▸ **Your instructions**: Would you filter the listing below so that only lines with the word "named" remain?

▸ **Information**:
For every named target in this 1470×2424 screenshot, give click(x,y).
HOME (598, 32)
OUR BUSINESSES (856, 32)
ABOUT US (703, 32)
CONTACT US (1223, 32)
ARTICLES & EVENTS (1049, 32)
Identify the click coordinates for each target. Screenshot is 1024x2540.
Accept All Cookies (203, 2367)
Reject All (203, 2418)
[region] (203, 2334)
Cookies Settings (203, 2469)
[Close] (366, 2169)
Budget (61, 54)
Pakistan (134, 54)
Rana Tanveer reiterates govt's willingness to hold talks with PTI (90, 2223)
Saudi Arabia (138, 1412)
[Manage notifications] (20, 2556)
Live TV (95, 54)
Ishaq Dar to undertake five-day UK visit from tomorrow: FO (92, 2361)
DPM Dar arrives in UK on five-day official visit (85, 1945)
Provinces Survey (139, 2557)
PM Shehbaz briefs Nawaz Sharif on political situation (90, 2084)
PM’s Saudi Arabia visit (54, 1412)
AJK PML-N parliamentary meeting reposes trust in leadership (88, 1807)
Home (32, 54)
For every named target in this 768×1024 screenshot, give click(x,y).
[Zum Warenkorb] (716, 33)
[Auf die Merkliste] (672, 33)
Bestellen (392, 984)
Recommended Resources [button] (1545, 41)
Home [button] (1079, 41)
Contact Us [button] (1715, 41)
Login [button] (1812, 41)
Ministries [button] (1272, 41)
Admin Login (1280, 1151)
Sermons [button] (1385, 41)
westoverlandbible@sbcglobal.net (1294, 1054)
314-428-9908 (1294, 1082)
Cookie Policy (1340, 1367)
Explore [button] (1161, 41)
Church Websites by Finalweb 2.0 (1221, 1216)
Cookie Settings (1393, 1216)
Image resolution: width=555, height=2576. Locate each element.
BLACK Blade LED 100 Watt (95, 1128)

▸ **The completed task**:
For every named target in this 1470×2424 screenshot, give click(x,y).
For every named target in this 768×1024 screenshot, give click(x,y).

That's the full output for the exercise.